A quel punto Cleo ha paura di venir licenziata dalla sua padrona.

E fra haciende, riunioni familiari, incendi notturni nel bosco, un Capodanno di pasciuti uomini e donne annoiati che ballano sfrenatamente per dimenticare le loro frustrazioni, e l’attesa per il Corpus ChristiRoma scorre piattamente, incollandosi al volto malinconico e perduto della povera Cleo.

Con alcune reminiscenze perfino de L’infernale Quinlan.

No, Roma non è un capolavoro. E nemmeno gli si avvicina.

Non basta la classe, il fascino ammaliatore d’immagini stupende a far sì che possa essersi meritato di vincere il Leone d’oro e, con molta probabilità, ahinoi, anche il possibile Oscar.

No, avete preso un grosso abbaglio.

E dunque, ancora una volta, nonostante le sue spropositate ambizioni, Alfonso Cuarón, personalmente, è da me considerato nuovamente il regista più sovrastimato del mondo.

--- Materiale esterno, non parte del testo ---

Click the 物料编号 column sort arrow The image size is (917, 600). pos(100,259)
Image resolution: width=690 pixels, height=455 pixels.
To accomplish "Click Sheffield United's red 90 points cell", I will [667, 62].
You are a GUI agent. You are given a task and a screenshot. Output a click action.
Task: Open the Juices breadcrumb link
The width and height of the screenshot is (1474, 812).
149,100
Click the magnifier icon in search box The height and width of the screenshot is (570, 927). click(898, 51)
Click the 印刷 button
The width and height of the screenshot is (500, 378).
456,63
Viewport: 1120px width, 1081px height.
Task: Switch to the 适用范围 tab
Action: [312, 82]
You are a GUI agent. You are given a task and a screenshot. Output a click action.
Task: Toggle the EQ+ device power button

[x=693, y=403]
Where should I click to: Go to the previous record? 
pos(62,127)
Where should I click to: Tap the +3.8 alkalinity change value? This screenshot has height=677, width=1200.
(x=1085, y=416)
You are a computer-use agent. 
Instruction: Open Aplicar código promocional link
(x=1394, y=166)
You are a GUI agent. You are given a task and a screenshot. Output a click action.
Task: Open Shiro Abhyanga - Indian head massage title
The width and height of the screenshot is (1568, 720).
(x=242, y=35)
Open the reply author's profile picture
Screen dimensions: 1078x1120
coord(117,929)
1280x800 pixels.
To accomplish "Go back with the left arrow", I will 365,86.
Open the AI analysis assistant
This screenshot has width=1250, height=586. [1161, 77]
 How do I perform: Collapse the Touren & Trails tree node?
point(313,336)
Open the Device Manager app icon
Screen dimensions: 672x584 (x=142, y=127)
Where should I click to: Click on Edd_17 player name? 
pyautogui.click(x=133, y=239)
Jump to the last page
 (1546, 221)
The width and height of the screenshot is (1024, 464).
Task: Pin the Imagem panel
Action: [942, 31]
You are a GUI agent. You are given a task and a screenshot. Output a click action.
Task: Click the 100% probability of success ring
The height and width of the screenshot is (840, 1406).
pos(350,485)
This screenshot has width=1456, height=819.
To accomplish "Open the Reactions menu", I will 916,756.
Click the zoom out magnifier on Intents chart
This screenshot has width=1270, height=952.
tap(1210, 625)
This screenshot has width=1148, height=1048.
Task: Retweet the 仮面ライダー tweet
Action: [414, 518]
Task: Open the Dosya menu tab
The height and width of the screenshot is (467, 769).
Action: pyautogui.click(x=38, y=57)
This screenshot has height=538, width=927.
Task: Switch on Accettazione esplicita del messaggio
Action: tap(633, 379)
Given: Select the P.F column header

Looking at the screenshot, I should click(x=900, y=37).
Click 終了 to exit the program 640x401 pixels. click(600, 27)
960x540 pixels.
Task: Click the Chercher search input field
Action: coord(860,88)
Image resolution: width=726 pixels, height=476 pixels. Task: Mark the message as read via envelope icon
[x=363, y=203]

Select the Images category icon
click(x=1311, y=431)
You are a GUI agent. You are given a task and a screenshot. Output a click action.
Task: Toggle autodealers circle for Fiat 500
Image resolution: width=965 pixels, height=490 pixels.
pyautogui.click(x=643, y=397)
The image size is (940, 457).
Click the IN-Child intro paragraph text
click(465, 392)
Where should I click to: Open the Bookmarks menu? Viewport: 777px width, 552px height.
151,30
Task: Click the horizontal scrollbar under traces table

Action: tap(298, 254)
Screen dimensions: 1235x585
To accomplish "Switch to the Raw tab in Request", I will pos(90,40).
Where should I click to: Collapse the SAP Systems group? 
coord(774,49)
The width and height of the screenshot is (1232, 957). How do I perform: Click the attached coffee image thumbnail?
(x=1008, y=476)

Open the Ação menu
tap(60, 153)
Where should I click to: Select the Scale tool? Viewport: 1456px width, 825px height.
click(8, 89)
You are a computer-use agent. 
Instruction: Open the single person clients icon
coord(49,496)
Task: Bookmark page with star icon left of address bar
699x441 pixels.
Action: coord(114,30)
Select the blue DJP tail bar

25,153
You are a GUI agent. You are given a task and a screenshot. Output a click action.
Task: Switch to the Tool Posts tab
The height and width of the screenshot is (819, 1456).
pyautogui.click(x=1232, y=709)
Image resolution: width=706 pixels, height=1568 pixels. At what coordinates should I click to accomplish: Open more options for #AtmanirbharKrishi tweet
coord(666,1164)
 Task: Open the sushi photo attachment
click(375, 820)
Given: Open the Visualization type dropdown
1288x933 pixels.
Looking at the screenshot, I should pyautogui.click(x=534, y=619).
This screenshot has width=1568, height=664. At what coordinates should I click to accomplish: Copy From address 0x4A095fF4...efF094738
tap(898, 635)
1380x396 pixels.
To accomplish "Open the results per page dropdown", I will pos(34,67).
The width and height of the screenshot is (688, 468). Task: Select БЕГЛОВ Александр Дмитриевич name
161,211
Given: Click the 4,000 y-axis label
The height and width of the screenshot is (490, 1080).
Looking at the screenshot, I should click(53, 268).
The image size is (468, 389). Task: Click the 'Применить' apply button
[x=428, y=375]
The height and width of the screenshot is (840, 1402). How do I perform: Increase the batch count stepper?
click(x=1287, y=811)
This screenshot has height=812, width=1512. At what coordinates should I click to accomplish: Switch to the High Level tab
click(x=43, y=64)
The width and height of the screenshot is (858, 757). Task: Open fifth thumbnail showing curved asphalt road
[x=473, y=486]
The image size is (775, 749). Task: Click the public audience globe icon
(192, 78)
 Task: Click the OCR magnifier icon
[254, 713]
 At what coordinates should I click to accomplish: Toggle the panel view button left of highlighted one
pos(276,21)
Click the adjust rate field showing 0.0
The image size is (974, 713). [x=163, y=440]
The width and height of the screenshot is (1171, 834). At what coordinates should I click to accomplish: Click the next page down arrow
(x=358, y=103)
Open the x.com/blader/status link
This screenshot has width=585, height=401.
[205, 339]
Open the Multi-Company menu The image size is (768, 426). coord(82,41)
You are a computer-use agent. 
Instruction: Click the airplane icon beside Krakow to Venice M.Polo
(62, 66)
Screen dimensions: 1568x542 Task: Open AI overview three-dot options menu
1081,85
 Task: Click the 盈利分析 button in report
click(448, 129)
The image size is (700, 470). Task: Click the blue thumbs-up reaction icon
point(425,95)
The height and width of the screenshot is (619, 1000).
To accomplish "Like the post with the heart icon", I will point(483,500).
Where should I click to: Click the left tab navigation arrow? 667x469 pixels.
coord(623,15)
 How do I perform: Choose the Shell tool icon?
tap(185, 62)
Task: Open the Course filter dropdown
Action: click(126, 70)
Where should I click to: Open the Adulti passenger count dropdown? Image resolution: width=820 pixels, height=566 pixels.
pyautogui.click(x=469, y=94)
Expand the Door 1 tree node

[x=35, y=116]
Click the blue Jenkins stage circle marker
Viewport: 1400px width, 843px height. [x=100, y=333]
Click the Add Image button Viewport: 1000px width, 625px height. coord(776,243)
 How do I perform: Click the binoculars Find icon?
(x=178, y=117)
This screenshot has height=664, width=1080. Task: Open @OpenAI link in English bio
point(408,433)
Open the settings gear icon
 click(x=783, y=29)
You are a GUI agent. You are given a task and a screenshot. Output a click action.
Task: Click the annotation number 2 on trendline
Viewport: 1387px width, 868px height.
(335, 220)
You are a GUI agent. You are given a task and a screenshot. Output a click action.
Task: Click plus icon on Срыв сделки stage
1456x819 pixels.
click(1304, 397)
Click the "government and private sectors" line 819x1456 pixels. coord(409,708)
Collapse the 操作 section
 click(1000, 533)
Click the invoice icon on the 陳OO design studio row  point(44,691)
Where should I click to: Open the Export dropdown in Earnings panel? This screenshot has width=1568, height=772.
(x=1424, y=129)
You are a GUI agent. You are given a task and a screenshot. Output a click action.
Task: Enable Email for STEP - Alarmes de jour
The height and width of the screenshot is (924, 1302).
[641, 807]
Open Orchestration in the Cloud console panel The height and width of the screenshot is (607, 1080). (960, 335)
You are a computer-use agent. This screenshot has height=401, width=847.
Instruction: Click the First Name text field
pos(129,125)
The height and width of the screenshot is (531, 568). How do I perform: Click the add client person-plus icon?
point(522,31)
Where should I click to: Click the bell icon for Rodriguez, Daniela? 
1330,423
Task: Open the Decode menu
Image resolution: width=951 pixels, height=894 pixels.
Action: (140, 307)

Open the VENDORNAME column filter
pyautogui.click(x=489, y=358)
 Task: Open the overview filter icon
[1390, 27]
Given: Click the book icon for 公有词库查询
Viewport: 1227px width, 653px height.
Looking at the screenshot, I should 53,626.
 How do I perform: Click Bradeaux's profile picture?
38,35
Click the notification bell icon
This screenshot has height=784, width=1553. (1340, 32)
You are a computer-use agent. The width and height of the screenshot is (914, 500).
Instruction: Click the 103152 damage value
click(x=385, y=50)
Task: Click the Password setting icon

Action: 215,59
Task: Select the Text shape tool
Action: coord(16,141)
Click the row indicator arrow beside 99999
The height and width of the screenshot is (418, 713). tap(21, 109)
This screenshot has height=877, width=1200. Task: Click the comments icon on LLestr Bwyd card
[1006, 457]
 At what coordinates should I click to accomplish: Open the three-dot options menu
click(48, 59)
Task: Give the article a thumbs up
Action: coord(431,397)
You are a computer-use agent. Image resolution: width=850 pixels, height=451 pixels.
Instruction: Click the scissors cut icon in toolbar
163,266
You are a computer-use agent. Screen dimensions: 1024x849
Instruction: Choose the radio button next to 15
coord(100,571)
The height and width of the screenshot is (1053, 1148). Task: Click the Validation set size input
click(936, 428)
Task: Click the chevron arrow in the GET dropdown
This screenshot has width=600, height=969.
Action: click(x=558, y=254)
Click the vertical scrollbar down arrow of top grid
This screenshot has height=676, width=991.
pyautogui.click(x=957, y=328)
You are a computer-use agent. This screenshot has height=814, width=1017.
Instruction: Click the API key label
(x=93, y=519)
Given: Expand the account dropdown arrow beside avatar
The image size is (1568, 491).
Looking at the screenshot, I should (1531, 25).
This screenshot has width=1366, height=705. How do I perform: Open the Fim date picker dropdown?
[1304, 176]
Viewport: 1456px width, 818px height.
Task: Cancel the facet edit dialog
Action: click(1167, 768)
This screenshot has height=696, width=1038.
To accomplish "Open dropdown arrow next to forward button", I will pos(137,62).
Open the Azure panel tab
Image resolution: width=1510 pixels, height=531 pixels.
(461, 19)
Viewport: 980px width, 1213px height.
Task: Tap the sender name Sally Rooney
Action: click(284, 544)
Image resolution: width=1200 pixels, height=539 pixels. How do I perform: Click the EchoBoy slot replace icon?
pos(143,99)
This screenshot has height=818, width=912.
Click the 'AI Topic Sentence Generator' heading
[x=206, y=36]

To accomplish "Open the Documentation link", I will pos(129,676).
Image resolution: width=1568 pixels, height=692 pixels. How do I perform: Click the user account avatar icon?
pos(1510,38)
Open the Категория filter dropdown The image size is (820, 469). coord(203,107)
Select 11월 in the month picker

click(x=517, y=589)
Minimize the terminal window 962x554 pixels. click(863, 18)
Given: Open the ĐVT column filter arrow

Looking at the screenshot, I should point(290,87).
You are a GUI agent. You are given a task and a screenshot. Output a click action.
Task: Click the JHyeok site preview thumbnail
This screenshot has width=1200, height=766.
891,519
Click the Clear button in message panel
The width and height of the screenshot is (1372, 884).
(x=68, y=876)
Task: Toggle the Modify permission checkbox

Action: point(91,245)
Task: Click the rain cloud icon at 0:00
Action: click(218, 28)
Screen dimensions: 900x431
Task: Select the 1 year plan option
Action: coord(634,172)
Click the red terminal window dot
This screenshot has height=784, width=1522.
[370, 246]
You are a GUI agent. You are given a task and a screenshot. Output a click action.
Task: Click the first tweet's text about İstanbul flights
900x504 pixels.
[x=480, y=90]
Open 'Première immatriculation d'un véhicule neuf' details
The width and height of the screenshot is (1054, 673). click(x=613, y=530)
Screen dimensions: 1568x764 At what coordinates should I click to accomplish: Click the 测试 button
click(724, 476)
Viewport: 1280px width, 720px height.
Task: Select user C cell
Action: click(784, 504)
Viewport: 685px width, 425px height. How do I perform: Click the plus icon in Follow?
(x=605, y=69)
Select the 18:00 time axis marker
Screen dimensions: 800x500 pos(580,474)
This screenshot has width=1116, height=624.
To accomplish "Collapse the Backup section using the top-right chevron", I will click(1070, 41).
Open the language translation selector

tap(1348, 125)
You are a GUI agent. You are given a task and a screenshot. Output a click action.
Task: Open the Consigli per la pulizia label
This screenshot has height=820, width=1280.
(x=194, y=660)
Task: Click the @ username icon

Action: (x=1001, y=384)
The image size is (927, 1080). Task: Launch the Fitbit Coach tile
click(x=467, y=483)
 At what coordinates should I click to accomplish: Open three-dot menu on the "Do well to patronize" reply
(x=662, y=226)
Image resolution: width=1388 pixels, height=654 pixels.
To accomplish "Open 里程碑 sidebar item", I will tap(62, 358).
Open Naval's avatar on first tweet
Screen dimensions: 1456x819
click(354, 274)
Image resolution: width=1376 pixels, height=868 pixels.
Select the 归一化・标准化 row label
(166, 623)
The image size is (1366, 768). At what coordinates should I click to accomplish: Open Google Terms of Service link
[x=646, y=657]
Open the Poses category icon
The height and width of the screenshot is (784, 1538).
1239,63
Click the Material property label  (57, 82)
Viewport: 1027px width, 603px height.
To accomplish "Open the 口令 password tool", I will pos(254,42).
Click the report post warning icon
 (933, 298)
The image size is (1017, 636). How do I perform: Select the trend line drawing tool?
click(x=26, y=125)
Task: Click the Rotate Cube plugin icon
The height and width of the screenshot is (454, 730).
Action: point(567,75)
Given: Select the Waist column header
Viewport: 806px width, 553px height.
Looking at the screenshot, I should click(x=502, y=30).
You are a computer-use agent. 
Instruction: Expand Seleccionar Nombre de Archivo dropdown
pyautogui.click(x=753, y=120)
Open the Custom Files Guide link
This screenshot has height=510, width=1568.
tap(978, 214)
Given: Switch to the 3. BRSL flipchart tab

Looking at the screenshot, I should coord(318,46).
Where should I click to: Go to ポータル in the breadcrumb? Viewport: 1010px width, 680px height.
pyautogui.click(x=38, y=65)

Sì, il suo Paradiso perduto fu davvero roba inguardabile. E parlo da fan sfegatato di De Niro. Dopo vent’anni, non cambio, mi spiace, il mio giudizio su Alfonso Cuarón. Che, dunque, reputo già come a quel tempo, al di là di ogni ragionevole dubbio e ripensamento, tuttora un regista mediocre. Forse leggermente migliore rispetto a due decadi or sono. Ma non di molto.

E che non posso annoverare, a differenza di voi, fra i maestri. Per niente.

Roma. Un bel film.

Sarebbe stato, forse, un capolavoro se avesse sin dall’inizio osato come nella magnifica, questa sì, tragica scena del parto e in quella prefinale, con la tragedia sventata dall’incolpevole, commovente Cleo.

Qui il film realmente si alza in cielo e poeticamente prodigioso sfiora la vetta di opera dal valore supremo, assoluto. Ma non basta la mezz’ora finale, potente, per riscattare un film sostanzialmente inerme.

Sono stato troppo lapidario? Questo sono io.